Reproduce the material verbatim, beginning at the line that contains "The height and width of the screenshot is (675, 1200)." and stopping after the line that contains "Action: coord(261,43)".

- - -

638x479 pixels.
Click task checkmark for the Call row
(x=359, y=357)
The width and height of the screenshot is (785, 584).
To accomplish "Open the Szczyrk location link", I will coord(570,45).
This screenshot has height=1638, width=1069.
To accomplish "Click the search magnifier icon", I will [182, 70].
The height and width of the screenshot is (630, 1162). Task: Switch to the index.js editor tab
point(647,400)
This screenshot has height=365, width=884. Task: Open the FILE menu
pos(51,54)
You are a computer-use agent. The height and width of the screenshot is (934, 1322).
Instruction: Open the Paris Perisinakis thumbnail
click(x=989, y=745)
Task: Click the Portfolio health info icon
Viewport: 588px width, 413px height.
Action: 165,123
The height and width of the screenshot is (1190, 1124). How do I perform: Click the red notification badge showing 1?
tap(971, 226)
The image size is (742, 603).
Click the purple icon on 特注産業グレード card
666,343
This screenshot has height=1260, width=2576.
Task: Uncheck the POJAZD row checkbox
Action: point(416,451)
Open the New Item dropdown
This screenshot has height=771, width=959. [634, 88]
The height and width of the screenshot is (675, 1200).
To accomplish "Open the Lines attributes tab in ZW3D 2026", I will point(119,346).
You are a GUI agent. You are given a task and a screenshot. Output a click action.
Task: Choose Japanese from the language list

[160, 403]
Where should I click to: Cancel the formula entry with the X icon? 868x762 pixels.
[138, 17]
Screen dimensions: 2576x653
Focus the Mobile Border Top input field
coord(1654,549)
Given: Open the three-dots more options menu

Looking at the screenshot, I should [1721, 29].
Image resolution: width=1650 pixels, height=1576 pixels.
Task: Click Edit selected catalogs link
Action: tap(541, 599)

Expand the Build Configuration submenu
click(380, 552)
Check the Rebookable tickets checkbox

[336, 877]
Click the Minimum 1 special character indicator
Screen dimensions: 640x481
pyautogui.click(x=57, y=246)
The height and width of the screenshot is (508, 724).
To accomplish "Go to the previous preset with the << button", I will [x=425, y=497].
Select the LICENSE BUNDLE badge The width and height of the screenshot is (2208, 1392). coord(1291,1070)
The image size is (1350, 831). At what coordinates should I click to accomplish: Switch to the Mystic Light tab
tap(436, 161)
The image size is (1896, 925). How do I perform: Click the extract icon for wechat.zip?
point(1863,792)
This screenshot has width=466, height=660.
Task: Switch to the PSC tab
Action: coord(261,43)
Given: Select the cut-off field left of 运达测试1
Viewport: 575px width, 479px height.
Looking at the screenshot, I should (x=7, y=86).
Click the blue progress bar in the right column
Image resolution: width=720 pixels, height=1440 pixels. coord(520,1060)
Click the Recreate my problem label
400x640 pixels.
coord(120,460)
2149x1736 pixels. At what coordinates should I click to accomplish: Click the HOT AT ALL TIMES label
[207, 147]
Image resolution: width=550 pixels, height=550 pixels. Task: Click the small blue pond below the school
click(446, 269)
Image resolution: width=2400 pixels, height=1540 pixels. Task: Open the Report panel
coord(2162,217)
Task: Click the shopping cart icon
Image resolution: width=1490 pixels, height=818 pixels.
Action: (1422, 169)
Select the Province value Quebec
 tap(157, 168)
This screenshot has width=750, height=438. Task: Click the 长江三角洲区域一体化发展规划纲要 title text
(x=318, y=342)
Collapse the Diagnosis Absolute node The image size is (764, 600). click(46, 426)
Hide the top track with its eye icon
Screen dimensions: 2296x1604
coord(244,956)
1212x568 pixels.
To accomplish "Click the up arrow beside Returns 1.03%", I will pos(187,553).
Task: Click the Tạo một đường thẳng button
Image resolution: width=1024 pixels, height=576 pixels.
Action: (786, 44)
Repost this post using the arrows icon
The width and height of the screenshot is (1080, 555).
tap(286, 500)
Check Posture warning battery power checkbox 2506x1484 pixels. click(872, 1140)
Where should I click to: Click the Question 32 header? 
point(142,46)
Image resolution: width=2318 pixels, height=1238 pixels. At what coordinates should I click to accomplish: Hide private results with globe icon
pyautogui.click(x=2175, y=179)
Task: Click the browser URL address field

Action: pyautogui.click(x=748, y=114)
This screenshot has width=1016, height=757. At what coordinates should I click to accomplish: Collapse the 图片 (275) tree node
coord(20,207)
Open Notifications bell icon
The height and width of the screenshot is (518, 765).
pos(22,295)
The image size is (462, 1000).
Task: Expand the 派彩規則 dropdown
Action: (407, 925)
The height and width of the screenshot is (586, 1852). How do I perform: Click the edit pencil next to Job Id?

- - -

- _Answer to this problem_:
The height and width of the screenshot is (675, 1200).
To accomplish "Open the Lines attributes tab in ZW3D 2026", I will point(119,346).
You are a GUI agent. You are given a task and a screenshot. Output a click action.
Task: Choose Japanese from the language list

[160, 403]
Where should I click to: Cancel the formula entry with the X icon? 868x762 pixels.
[138, 17]
Screen dimensions: 2576x653
Focus the Mobile Border Top input field
coord(1654,549)
Given: Open the three-dots more options menu

Looking at the screenshot, I should [1721, 29].
Image resolution: width=1650 pixels, height=1576 pixels.
Task: Click Edit selected catalogs link
Action: tap(541, 599)

Expand the Build Configuration submenu
click(380, 552)
Check the Rebookable tickets checkbox

[336, 877]
Click the Minimum 1 special character indicator
Screen dimensions: 640x481
pyautogui.click(x=57, y=246)
The height and width of the screenshot is (508, 724).
To accomplish "Go to the previous preset with the << button", I will [x=425, y=497].
Select the LICENSE BUNDLE badge The width and height of the screenshot is (2208, 1392). coord(1291,1070)
The image size is (1350, 831). At what coordinates should I click to accomplish: Switch to the Mystic Light tab
tap(436, 161)
The image size is (1896, 925). How do I perform: Click the extract icon for wechat.zip?
point(1863,792)
This screenshot has width=466, height=660.
Task: Switch to the PSC tab
Action: coord(261,43)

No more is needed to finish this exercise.